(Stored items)
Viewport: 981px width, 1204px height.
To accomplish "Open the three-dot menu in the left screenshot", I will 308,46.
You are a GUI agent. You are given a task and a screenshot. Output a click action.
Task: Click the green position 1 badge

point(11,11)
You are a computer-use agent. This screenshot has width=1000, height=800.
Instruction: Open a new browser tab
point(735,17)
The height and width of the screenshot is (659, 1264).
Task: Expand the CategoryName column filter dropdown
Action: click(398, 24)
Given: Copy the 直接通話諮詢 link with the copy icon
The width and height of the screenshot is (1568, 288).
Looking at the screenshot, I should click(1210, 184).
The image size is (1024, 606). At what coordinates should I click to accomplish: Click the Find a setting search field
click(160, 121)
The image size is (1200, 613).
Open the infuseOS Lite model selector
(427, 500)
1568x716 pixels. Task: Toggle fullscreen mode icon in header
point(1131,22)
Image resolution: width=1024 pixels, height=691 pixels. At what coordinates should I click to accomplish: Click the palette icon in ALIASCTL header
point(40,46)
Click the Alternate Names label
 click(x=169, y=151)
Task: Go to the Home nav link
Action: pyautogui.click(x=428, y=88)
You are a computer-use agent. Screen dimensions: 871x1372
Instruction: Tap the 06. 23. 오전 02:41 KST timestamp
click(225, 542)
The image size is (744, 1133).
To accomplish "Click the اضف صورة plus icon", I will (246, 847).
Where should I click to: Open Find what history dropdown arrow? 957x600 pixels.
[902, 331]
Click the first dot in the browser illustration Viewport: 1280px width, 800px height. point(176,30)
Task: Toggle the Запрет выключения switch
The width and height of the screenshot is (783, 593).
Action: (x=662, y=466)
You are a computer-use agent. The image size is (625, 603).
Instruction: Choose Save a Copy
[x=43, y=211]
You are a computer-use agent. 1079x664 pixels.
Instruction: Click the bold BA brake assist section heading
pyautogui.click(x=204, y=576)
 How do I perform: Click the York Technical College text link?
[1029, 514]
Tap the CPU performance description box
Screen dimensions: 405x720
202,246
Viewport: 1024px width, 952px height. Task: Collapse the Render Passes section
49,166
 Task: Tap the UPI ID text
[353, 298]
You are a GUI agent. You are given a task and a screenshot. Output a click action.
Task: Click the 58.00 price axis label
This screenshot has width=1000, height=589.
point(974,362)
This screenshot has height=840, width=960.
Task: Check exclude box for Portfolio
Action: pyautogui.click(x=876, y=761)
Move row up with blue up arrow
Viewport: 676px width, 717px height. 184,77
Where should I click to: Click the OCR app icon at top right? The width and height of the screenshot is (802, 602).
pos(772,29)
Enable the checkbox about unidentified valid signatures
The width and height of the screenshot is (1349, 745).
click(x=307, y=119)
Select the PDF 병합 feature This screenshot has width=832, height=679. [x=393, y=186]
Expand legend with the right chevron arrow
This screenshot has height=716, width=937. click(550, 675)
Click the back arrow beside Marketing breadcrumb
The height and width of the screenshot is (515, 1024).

## What you are asked to do
If a line above includes the string "agent", pick it out.

## Solution
You are a GUI agent. You are given a task and a screenshot. Output a click action.
You are a computer-use agent. This screenshot has width=1000, height=800.
You are a computer-use agent. Screen dimensions: 871x1372
You are a computer-use agent. The image size is (625, 603).
You are a computer-use agent. 1079x664 pixels.
You are a GUI agent. You are given a task and a screenshot. Output a click action.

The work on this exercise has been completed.